Auszug zum Lesen
Mit unserem Projekt möchten wir unser Publikum für den Zauber des Waldes sowie für die Komplexität dieses Ökosystems sensibilisieren, das gerade in Zeiten von Artensterben und Klimawandel immer wichtiger wird.
Theatergruppe «Back To Wollyhood»
Die Aufführung findet nicht auf einer klassischen Bühne statt – sondern im Wald. Was ist die Idee dahinter?
Unsere Leidenschaft als Gruppe gilt allgemein dem ortspezifischen und immersiven Arbeiten. Wir wählen unsere Orte jenseits des klassischen Theatersaals und entwickeln in ihnen eine fiktive Welt, die sich mit der Realität verschränkt und in der sich unsere Teilnehmerinnen bewegen und mit den Spielenden interagieren können. Dabei tragen wir nicht ein fertiges Stück an den Raum heran, sondern entwickeln unsere Abende ausgehend vom Ort und dessen gesellschaftlicher Bedeutung. Durch die spielerische Verfremdung dieser Orte und ihrer Funktion ermöglichen wir alternative Wahrnehmungen unserer Umgebung.

Bereitgestelltes Material
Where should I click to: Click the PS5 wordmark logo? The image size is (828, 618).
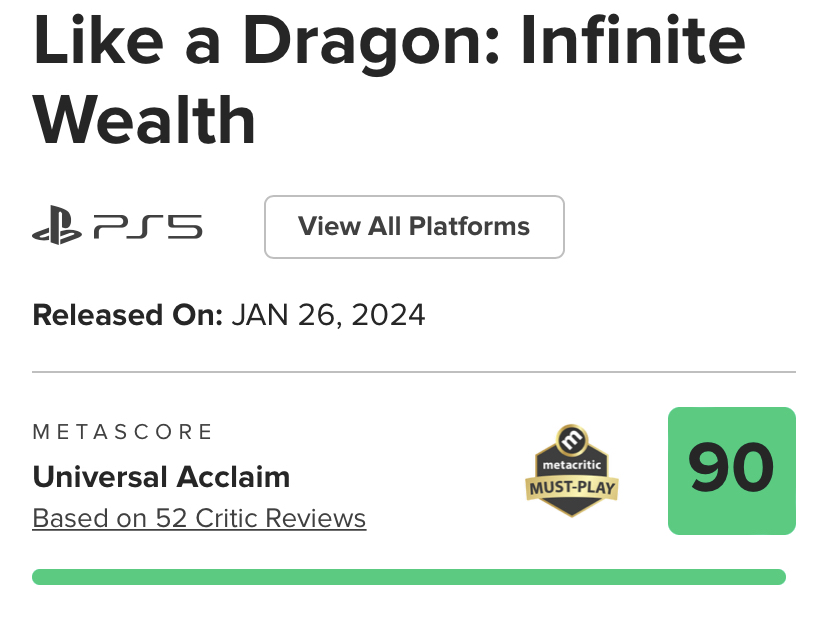click(x=148, y=228)
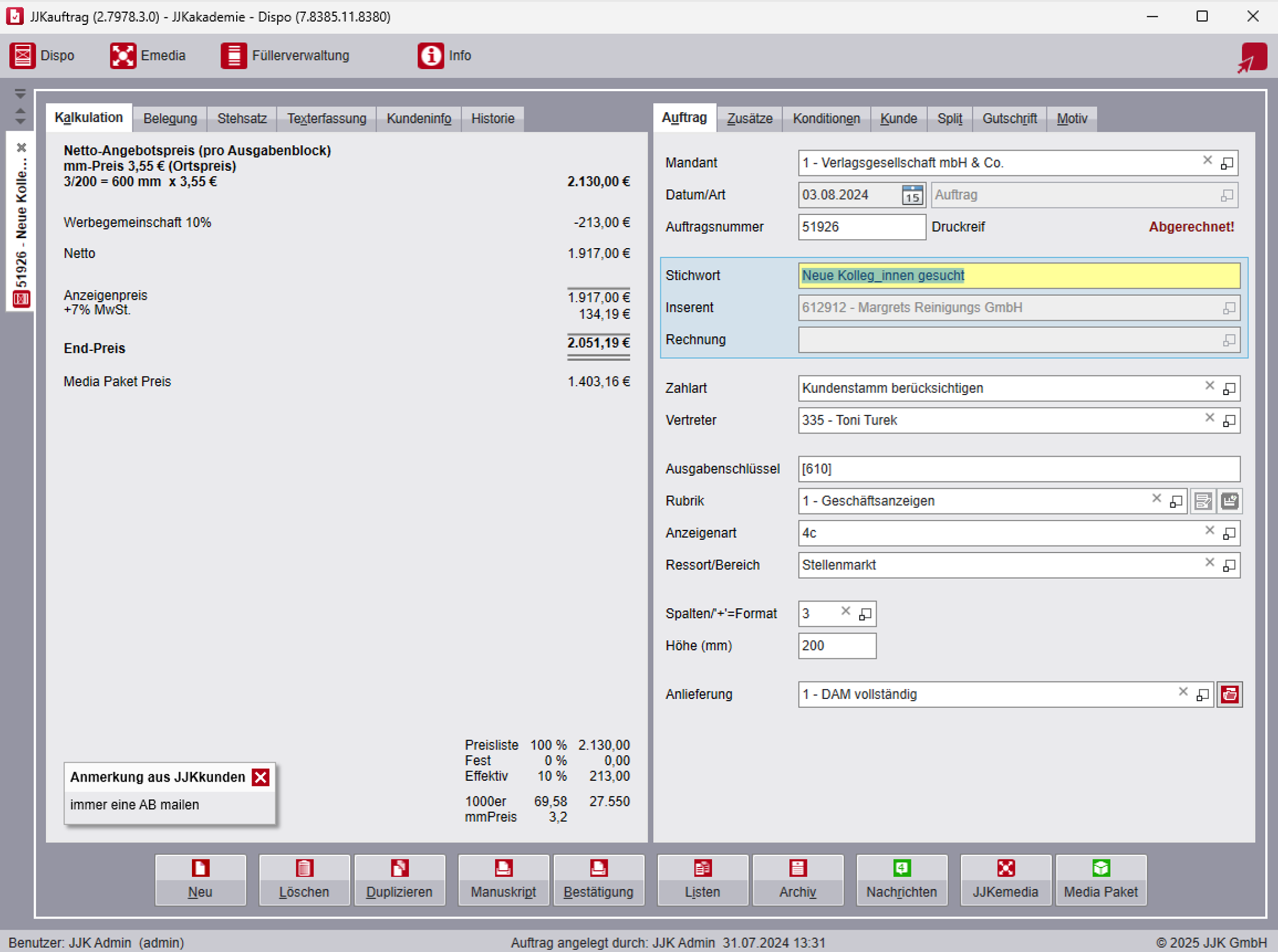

Die Aufgabe
Führen Sie den oben stehenden Text über das Theaterprojekt von «Back To Wollyhood» im Wald nach seinem letzten Satz weiter.

Lösung der Aufgabe
So gingen wir auch bei diesem Projekt von einem spezifischen Waldgebiet aus: dem Stadtwald auf dem Hönggerberg in Zürich und bei der Adaption für Winterthur vom Stadtwald auf dem Eschenberg. Dieses Waldgebiet mit all seinen Pflanzen, Tieren und Pilzen, eine umfassende Recherche zum Thema Wald sowie Gespräche mit dem Revierförster und anderen Waldexpertinnen legten den Grundstein für unser Stück und die Figuren.
Das Schöne daran, dass wir im Wald spielen, ist das direkte sinnliche Erleben. Indem sich unsere Besucherinnen mit uns durch den Wald bewegen, erfahren sie diesen Kosmos mit allen Sinnen. Während es langsam eindunkelt, können sie sich über eine längere Zeit auf den Wald einlassen und so regelrecht ein Teil von ihm werden.
Anstatt aus sicherer Distanz Theater anzusehen, können die Teilnehmerinnen durch die Nähe zum Geschehen direkt mit den Figuren interagieren.
Theatergruppe «Back To Wollyhood»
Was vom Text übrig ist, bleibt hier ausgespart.